- WHAT IS NEEDED
Copy the lines of the listing below word for word, beginning with its first line and ending with the line that contains "(x=58, y=169)".

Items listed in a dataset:
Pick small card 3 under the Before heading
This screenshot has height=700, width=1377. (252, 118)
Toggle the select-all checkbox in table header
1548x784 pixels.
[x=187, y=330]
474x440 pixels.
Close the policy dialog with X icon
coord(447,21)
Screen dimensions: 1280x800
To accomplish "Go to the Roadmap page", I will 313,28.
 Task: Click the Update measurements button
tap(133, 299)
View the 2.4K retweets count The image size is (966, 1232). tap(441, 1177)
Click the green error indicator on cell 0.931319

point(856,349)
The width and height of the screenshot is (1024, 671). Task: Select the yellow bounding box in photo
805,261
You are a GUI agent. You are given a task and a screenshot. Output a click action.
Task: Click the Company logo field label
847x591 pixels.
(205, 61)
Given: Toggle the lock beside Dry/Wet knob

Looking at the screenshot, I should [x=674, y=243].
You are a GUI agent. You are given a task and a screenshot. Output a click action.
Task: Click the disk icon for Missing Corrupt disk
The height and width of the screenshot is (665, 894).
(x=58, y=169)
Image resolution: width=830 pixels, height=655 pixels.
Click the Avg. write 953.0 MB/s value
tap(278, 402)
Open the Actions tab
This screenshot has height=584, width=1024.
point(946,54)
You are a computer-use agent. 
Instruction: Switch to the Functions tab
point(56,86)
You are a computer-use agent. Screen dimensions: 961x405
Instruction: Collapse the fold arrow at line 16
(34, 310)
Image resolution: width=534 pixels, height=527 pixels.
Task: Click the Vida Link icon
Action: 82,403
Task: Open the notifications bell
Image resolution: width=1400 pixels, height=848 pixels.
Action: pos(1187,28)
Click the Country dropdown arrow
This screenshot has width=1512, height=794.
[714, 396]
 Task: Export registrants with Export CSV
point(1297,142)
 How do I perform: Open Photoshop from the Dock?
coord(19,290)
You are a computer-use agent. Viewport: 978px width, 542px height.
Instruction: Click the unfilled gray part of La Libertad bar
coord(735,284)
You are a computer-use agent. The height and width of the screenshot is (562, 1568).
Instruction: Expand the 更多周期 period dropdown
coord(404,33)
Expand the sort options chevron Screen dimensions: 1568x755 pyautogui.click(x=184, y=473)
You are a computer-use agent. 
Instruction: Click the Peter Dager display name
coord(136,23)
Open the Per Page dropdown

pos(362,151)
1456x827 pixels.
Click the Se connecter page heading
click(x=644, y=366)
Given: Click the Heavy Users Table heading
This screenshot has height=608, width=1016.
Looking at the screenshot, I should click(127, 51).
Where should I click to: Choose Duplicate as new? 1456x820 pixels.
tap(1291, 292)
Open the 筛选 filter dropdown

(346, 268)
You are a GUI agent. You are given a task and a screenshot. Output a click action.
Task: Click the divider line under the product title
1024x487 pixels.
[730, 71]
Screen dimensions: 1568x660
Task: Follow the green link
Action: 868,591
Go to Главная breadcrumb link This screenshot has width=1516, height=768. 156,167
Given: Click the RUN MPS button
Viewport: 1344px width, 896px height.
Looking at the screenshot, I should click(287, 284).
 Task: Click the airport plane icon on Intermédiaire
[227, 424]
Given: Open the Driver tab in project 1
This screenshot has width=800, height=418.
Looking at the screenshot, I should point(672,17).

- FINAL RESULT
Pick small card 3 under the Before heading
This screenshot has height=700, width=1377. (252, 118)
Toggle the select-all checkbox in table header
1548x784 pixels.
[x=187, y=330]
474x440 pixels.
Close the policy dialog with X icon
coord(447,21)
Screen dimensions: 1280x800
To accomplish "Go to the Roadmap page", I will 313,28.
 Task: Click the Update measurements button
tap(133, 299)
View the 2.4K retweets count The image size is (966, 1232). tap(441, 1177)
Click the green error indicator on cell 0.931319

point(856,349)
The width and height of the screenshot is (1024, 671). Task: Select the yellow bounding box in photo
805,261
You are a GUI agent. You are given a task and a screenshot. Output a click action.
Task: Click the Company logo field label
847x591 pixels.
(205, 61)
Given: Toggle the lock beside Dry/Wet knob

Looking at the screenshot, I should [x=674, y=243].
You are a GUI agent. You are given a task and a screenshot. Output a click action.
Task: Click the disk icon for Missing Corrupt disk
The height and width of the screenshot is (665, 894).
(x=58, y=169)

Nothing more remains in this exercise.